Quick Answer

The three common insurance company delay tactics after a Texas car accident are silence or adjuster reassignment, repeated document requests, and an investigation that never reaches a decision. Fight back with a dated paper trail, an indexed evidence package, written requests identifying what remains missing, and a firm calendar for Texas’s two-year lawsuit deadline. Ryan Orsatti Law helps injured Texans determine whether a delay requires escalation or legal action.

Key Takeaways

Why Do Insurance Company Delays Matter After a Texas Car Accident?

Insurance delays matter because medical bills, lost income, and evidence problems continue while the claim sits. TxDOT reported 14,905 serious-injury crashes and 18,218 seriously injured people in Texas during 2024. Heavy claim volume may explain some slowness, but it does not excuse lost documents, repeated silence, or failure to identify what an adjuster still needs.

Some claim delays have legitimate causes. The injured person may still be receiving treatment, the doctors may not know whether surgery will be necessary, or several drivers may dispute fault. Coverage questions can also arise when the vehicle was borrowed, the driver was working, or a policy exclusion may apply.

A claim should not be rushed merely for the sake of speed. Signing a release before your condition and future treatment are reasonably understood can permanently end the claim. For a realistic discussion of normal processing, treatment, negotiation, and litigation periods, review how long a Texas car accident case may take.

What Are the Three Common Insurance Company Delay Tactics?

The three common delay patterns are communication breakdowns, repetitive document requests, and open-ended investigations into liability or coverage. A single occurrence may be an administrative mistake. The concern grows when the same problem happens repeatedly, the insurer gives inconsistent explanations, or no one will identify the specific issue preventing a decision.

Delay patternWhat you may hearWarning signPractical response
Silence or adjuster reassignment“Your new adjuster needs time to review the file.”Repeated transfers with no written status updateMaintain a communication log and escalate to a supervisor
Repeated document requests“We are still missing records.”The insurer requests documents you already deliveredSend an indexed package with proof of delivery
Endless investigation“We are waiting on our insured” or “liability remains under review”No specific unresolved fact or coverage issue is identifiedSubmit independent evidence and request a written position

Key takeaway: A documented pattern matters more than one slow callback, so record exactly what was requested, delivered, promised, and left unresolved.

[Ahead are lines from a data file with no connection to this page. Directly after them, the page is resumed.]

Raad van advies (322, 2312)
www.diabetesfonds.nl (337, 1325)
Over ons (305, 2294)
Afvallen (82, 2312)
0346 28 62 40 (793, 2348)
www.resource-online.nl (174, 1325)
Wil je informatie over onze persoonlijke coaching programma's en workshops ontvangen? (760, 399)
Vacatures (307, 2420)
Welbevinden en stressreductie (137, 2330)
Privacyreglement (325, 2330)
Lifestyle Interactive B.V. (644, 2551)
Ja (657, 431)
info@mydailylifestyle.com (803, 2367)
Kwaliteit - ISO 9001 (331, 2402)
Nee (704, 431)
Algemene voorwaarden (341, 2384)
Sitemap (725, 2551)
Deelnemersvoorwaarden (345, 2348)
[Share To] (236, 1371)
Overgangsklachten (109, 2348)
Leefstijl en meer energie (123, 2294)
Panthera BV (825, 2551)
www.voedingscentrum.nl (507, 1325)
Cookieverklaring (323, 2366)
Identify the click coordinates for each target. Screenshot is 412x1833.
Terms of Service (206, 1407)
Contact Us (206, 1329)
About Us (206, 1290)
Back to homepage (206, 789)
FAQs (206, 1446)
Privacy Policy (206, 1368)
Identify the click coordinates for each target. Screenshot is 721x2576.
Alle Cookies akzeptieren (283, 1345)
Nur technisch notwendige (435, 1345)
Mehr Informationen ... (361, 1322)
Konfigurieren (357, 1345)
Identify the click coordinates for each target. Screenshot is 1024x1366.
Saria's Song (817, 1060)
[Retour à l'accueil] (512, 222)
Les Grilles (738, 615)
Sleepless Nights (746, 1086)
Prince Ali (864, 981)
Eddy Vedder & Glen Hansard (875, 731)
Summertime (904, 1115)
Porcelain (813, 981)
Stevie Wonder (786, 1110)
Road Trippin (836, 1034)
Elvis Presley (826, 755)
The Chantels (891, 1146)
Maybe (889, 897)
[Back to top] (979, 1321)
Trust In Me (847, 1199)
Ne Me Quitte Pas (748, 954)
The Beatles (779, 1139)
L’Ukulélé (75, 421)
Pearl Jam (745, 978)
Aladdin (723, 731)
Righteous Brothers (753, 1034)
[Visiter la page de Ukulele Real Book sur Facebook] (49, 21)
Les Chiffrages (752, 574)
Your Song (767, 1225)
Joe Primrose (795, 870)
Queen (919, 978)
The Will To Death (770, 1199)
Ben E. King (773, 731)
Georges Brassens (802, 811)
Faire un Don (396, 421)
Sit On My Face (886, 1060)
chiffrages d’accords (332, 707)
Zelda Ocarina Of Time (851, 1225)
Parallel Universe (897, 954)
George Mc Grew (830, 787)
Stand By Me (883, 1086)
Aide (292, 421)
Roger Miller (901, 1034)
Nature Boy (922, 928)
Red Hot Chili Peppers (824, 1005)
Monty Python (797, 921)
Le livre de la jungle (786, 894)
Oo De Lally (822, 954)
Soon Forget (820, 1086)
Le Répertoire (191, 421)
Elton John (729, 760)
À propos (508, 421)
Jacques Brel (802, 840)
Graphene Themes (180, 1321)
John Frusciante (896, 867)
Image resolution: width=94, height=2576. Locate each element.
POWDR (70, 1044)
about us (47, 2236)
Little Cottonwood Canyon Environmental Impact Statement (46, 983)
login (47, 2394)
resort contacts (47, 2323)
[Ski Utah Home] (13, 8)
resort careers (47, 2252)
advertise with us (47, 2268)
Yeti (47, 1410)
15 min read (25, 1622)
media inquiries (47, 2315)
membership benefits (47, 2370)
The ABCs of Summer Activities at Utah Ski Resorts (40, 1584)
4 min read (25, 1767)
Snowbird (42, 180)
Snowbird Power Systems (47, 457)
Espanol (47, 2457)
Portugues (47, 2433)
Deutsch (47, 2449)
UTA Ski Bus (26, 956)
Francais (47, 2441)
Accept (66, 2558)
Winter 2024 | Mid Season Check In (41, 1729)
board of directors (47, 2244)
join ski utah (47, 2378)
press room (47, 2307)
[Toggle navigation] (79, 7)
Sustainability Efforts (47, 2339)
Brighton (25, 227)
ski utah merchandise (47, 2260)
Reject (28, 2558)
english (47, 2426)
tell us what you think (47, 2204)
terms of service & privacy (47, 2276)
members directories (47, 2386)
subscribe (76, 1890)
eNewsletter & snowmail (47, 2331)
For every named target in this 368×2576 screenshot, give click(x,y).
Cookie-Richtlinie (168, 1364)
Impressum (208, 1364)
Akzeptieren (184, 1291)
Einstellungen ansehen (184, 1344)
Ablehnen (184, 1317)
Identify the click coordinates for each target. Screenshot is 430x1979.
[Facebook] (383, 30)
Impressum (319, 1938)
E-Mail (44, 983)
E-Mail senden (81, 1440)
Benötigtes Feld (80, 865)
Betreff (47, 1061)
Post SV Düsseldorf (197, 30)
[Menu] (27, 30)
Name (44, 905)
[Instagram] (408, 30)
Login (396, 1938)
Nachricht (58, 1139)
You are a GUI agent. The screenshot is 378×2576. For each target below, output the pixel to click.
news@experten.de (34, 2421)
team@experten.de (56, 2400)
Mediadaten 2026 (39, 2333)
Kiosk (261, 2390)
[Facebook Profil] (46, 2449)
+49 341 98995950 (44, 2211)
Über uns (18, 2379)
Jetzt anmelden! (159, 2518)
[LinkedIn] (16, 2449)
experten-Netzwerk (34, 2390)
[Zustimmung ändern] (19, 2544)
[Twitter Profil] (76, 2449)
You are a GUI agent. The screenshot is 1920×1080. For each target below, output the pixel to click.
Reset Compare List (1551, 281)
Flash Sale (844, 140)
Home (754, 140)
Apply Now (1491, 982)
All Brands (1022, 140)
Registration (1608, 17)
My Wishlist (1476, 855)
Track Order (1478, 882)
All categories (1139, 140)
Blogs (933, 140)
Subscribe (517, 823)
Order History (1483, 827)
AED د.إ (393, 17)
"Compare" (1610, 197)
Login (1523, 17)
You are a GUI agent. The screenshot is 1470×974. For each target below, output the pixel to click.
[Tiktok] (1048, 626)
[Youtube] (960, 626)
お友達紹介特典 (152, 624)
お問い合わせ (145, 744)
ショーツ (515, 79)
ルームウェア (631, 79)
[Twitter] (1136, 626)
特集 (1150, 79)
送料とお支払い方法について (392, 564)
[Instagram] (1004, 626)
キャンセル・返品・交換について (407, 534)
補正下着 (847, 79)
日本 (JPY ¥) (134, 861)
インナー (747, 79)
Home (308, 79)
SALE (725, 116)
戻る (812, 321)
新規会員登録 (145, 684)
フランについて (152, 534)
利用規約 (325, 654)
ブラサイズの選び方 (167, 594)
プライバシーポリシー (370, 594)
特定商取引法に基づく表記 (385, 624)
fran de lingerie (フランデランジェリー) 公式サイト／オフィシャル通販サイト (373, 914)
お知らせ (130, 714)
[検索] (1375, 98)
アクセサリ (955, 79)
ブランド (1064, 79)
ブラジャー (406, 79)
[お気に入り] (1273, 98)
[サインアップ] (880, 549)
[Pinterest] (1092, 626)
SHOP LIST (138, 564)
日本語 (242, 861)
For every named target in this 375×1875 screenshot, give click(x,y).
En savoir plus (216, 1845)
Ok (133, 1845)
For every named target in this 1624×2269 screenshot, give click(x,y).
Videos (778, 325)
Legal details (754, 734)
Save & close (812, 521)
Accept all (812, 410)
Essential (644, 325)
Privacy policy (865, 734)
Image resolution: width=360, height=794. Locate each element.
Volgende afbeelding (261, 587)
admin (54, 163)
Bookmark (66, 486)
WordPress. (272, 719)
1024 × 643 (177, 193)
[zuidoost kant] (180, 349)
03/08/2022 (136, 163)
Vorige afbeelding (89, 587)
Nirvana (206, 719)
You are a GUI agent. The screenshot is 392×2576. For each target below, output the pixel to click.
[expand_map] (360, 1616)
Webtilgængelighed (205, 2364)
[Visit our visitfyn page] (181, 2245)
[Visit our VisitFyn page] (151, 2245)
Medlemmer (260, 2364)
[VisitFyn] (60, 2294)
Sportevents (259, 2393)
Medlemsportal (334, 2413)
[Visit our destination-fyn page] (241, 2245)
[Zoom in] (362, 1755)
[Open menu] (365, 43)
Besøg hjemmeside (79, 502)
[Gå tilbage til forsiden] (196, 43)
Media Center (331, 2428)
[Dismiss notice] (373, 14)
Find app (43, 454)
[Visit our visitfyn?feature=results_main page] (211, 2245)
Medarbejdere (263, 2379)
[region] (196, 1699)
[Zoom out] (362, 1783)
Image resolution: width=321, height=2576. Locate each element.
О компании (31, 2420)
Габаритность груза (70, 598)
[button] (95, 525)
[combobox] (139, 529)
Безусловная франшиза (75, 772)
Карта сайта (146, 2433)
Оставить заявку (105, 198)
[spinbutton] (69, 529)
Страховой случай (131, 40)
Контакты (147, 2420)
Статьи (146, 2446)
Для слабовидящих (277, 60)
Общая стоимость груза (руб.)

How Does the Silent Treatment or Adjuster Shuffle Delay a Claim?

Silence and adjuster changes can repeatedly return a claim to the beginning of the review process. The new adjuster may ask for time to learn the file, request documents again, or disclaim knowledge of prior discussions. You can reduce that disruption by creating one written chronology that follows the claim regardless of who handles it.

Your communication log should contain:

After a significant telephone conversation, send a short email confirming what was discussed. If the adjuster does not respond after reasonable follow-up, ask for the claims supervisor’s contact information.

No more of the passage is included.